Oliver is a savvy and practical “0 to 1” entrepreneur and business builder. He now runs Tiny Studio, the venture builder inside Tiny.com. Tiny is one of the largest “buy and hold” acquirers of bootstrapped and profitable SaaS companies, continuing to run those companies as independent and sustainable businesses.
We talk at length about what we are both seeing in the big wave of successful practical software companies that are starting, growing, and thriving without any VC funding.
Bootstrapped SaaS Topics Discussed on This Podcast
- Why Oliver created a digital agency in 2007 after working at Microsoft and Myspace
- How they built and grew a programmatic ad-tech platform without outside funding
- Why they chose to sell the company at a challenging time rather than raise big VC funding
- How Tiny.com works as a holding company that acquires bootstrapped SaaS businesses and holds them long-term as independent companies
- What Oliver sees in the world of practical SaaS founders from his global perspective
- Why he started a venture studio inside Tiny.com to incubate practical SaaS businesses
Oliver Low on the Growth of Practical SaaS Founders:
“I see a huge opportunity in the practical path for SaaS founders that is much more likely to lead to outsized outcomes. That’s how we think about the game at Tiny. It might not be quick, it might take time, but the odds of success are much higher.

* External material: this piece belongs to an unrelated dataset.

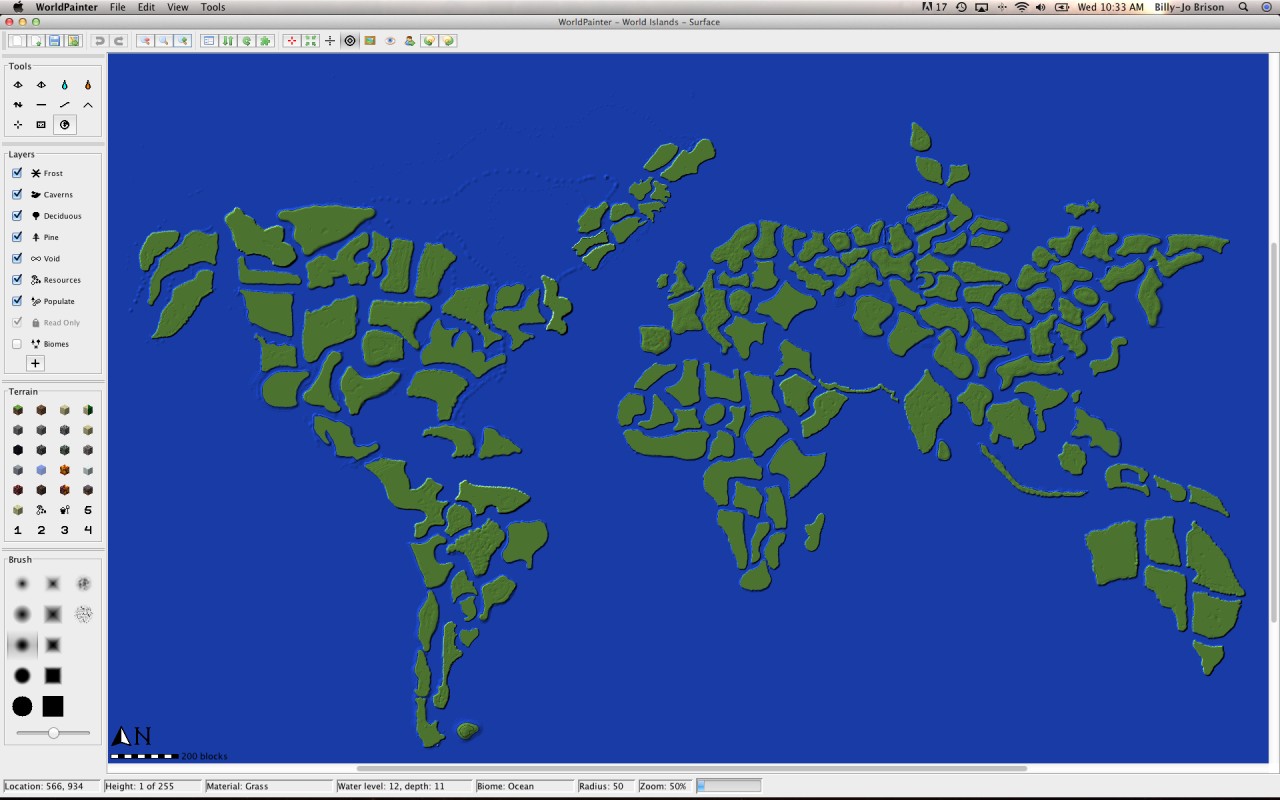
Task: Select the orange Lava flood tool
Action: click(x=88, y=85)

“It seems like for the last ten or 15 years in the startup world, most of the attention has gone on the startups raising hundreds of millions of dollars. Some startups have been tagged as unicorns, despite their revenues being nowhere near applicable to unicorn status.
“We don’t see the other side of that. We don’t acknowledge that MANY of the startups that raised all of that capital and were last year’s unicorns are gone this year. That means the founders put in years of hard work and in the end, there’s no prize at all, literally.
“I’m not saying that there aren’t instances where you need to raise hundreds of millions of dollars in VC funding. But there are now other ways with safer and better options for hungry founders that want to build a valuable business.”